Stored records

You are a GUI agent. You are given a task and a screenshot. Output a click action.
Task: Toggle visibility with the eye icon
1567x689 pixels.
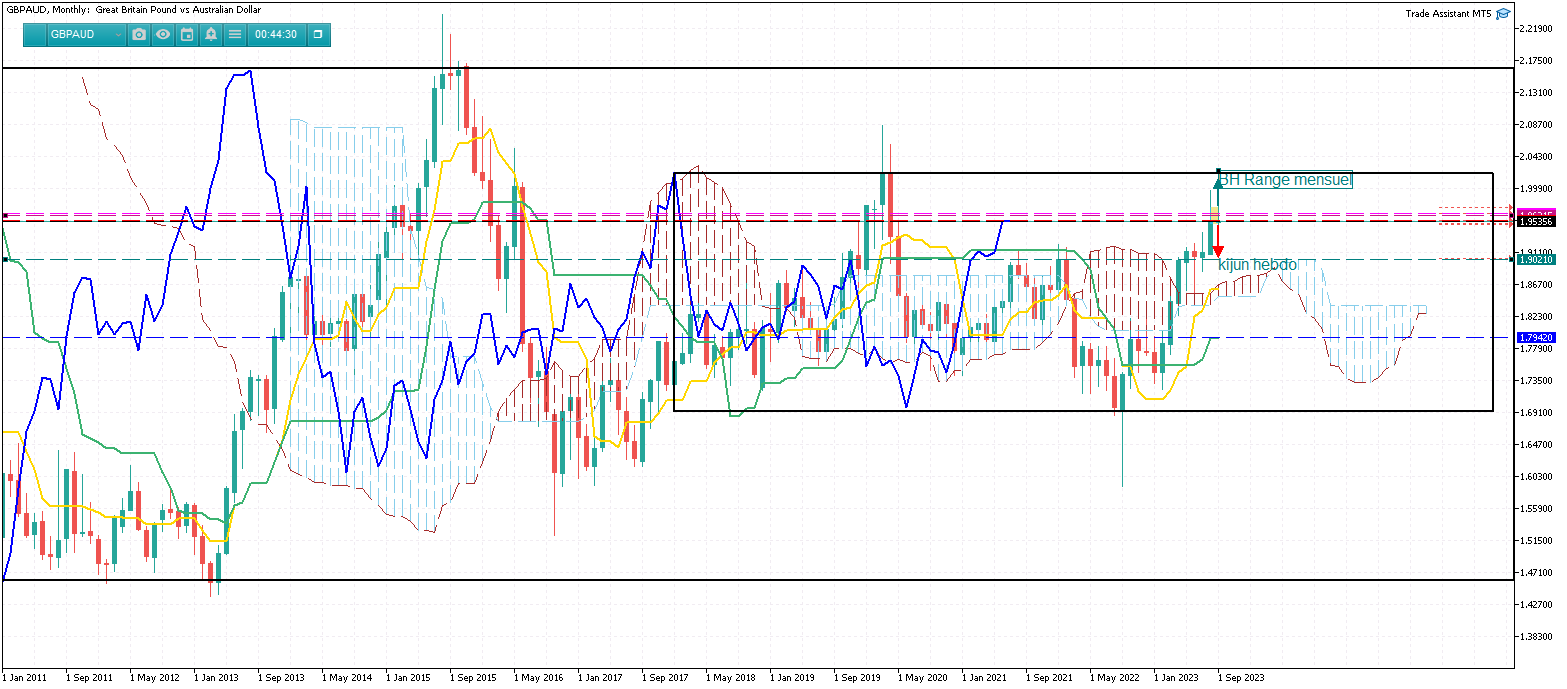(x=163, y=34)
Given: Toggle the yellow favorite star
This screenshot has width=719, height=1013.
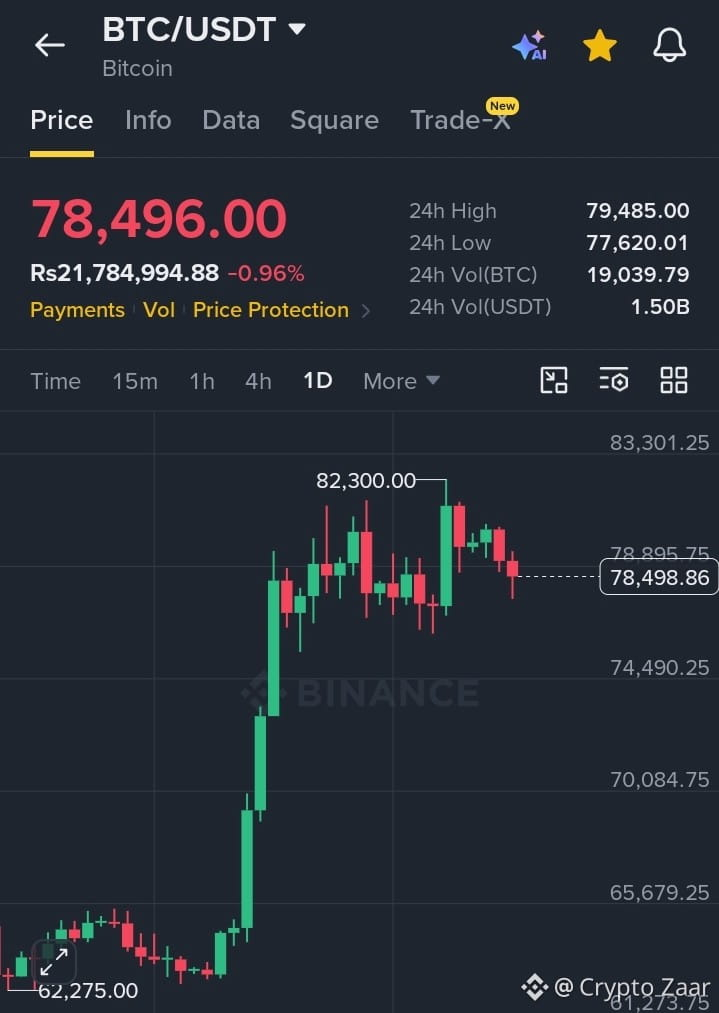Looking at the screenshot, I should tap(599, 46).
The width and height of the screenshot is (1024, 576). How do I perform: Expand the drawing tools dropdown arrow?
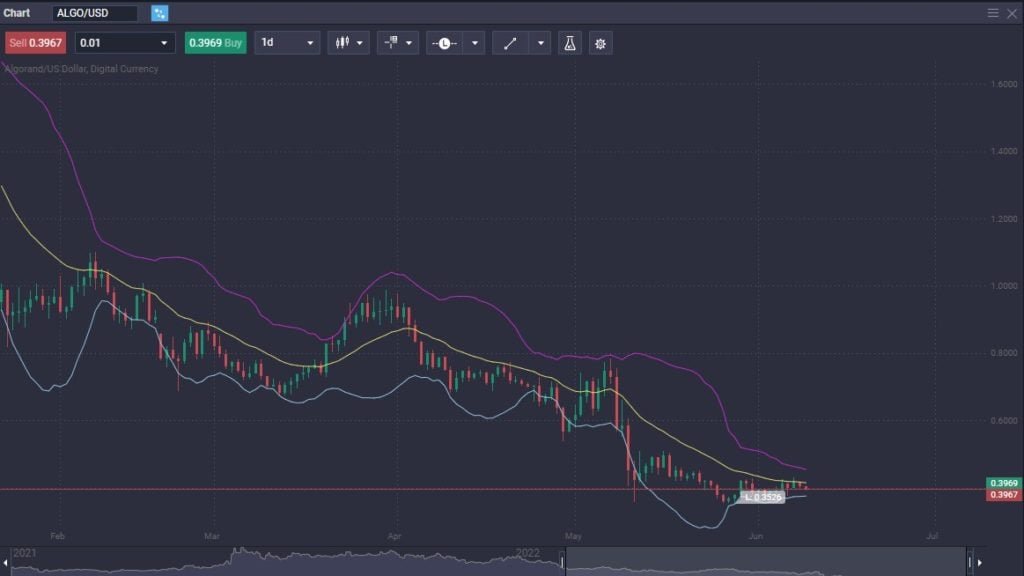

...

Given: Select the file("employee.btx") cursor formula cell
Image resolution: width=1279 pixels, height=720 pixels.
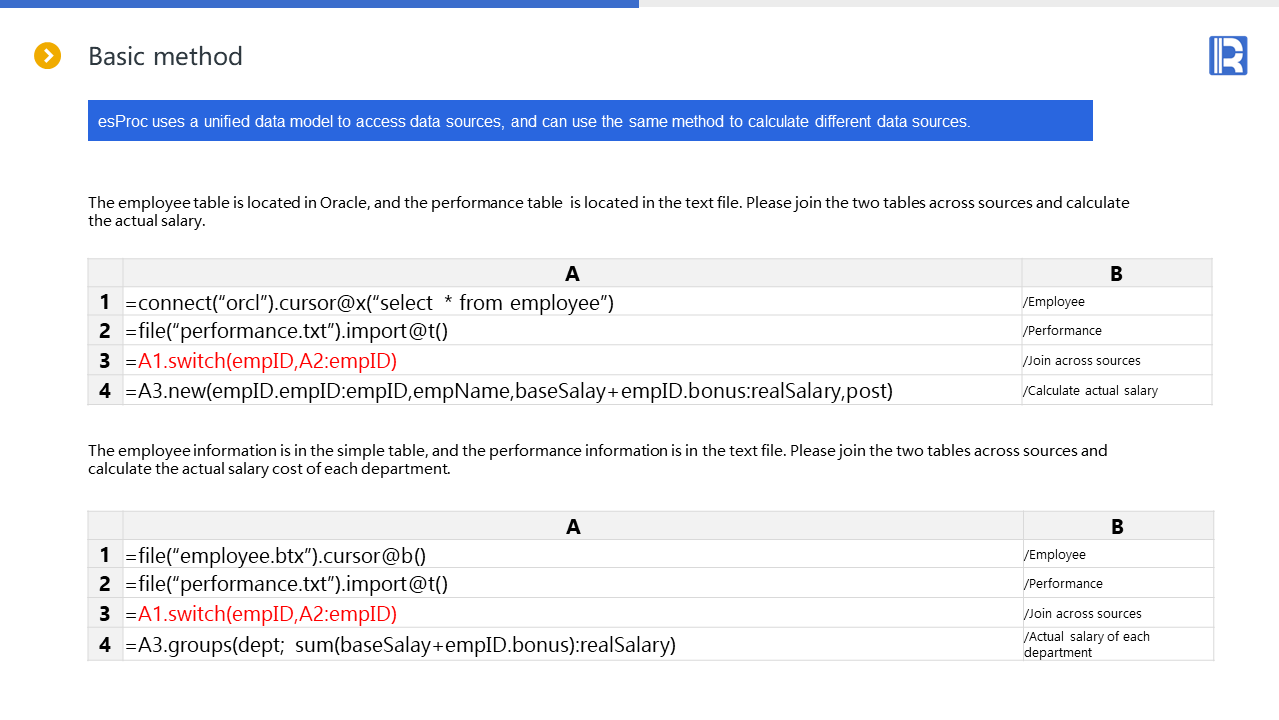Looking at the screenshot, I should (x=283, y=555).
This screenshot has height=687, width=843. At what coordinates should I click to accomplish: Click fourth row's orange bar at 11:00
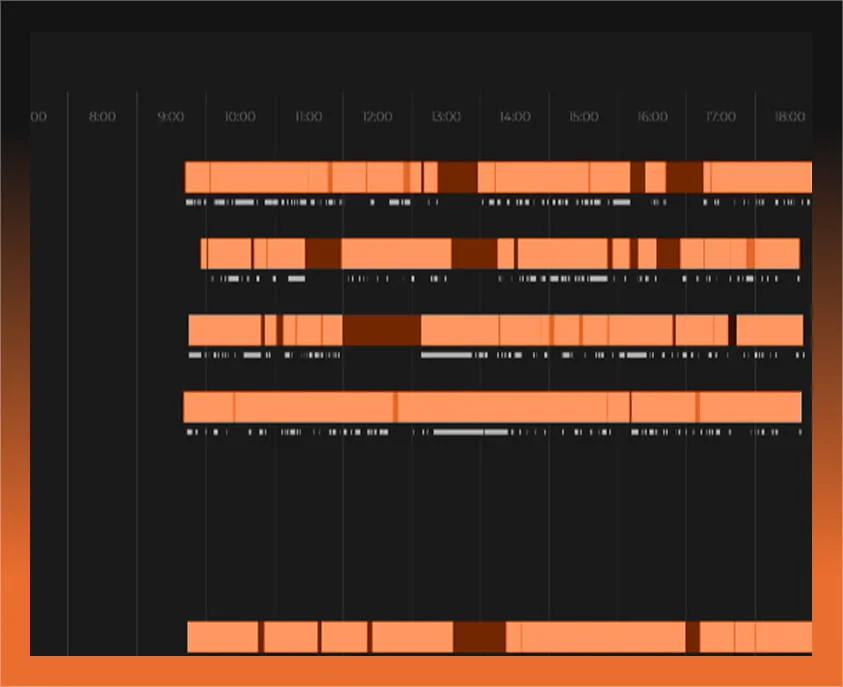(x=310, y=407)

TASK TO COMPLETE
Starting with the line above that holds "Given: Toggle the yellow favorite star", restate each line word for word up to and including the line that holds "The width and". Drop the pictures.

EXERCISE ANSWER
Given: Toggle the yellow favorite star
This screenshot has width=719, height=1013.
Looking at the screenshot, I should tap(599, 46).
The width and height of the screenshot is (1024, 576). How do I perform: Expand the drawing tools dropdown arrow?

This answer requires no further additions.